## WORK INSTRUCTIONS
Reproduce the entries verbatim, starting from the first line and continuing up to and including the line that contains "Looking at the screenshot, I should tap(60, 52).".

## ENTRIES SHOWN
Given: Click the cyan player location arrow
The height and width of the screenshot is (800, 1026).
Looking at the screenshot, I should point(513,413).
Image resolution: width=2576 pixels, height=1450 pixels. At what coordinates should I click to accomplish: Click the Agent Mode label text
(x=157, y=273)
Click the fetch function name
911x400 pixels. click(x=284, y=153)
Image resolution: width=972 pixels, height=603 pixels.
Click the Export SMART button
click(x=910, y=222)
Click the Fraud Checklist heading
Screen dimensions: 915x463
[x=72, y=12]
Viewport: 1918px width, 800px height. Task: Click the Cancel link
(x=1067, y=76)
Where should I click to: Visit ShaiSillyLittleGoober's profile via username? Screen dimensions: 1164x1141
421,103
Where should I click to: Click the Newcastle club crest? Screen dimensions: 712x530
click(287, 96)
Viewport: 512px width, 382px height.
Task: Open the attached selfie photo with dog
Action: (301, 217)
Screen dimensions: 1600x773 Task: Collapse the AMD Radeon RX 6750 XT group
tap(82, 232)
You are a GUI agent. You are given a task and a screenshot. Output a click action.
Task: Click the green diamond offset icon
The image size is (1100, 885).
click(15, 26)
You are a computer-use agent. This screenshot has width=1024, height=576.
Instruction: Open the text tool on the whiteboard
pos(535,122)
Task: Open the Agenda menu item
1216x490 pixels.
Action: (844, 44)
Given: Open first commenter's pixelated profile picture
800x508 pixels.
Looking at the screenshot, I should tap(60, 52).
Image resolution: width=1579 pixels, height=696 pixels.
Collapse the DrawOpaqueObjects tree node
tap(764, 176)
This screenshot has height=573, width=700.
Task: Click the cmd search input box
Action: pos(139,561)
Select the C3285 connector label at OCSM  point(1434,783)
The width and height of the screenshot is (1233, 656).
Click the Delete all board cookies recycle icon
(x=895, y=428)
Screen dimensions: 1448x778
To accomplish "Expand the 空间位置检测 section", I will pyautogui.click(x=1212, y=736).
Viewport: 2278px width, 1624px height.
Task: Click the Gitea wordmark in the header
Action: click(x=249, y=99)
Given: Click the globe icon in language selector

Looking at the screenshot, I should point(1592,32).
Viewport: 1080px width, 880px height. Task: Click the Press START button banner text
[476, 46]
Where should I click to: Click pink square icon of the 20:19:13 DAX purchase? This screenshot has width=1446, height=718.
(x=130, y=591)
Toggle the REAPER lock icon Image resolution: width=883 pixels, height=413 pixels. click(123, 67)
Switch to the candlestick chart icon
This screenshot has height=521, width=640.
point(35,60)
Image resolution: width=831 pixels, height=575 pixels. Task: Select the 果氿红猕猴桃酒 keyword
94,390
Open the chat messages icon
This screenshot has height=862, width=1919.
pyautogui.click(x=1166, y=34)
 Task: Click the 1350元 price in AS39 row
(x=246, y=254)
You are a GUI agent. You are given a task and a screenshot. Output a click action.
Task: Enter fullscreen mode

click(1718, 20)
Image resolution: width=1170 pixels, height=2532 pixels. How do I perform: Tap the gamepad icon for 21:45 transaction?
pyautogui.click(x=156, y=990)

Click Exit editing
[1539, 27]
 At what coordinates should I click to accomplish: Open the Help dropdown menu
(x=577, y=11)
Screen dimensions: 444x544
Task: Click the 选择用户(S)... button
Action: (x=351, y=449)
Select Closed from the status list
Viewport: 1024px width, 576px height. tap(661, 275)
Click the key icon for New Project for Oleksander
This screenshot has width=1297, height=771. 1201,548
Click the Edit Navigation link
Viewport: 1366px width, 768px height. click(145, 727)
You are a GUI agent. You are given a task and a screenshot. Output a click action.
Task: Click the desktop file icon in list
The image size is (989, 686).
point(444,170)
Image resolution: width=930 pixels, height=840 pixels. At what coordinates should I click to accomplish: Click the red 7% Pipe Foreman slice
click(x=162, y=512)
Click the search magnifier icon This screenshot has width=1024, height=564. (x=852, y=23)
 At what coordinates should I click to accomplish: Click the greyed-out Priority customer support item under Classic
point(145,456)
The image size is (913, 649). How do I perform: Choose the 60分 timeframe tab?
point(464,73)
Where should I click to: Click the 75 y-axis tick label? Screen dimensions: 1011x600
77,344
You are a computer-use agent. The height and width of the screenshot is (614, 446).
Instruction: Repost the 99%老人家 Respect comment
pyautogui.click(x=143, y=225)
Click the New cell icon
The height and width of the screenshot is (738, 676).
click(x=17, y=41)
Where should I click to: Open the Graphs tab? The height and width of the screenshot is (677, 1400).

## RESULT OF THIS EXERCISE
Given: Click the cyan player location arrow
The height and width of the screenshot is (800, 1026).
Looking at the screenshot, I should point(513,413).
Image resolution: width=2576 pixels, height=1450 pixels. At what coordinates should I click to accomplish: Click the Agent Mode label text
(x=157, y=273)
Click the fetch function name
911x400 pixels. click(x=284, y=153)
Image resolution: width=972 pixels, height=603 pixels.
Click the Export SMART button
click(x=910, y=222)
Click the Fraud Checklist heading
Screen dimensions: 915x463
[x=72, y=12]
Viewport: 1918px width, 800px height. Task: Click the Cancel link
(x=1067, y=76)
Where should I click to: Visit ShaiSillyLittleGoober's profile via username? Screen dimensions: 1164x1141
421,103
Where should I click to: Click the Newcastle club crest? Screen dimensions: 712x530
click(287, 96)
Viewport: 512px width, 382px height.
Task: Open the attached selfie photo with dog
Action: (301, 217)
Screen dimensions: 1600x773 Task: Collapse the AMD Radeon RX 6750 XT group
tap(82, 232)
You are a GUI agent. You are given a task and a screenshot. Output a click action.
Task: Click the green diamond offset icon
The image size is (1100, 885).
click(15, 26)
You are a computer-use agent. This screenshot has width=1024, height=576.
Instruction: Open the text tool on the whiteboard
pos(535,122)
Task: Open the Agenda menu item
1216x490 pixels.
Action: (844, 44)
Given: Open first commenter's pixelated profile picture
800x508 pixels.
Looking at the screenshot, I should tap(60, 52).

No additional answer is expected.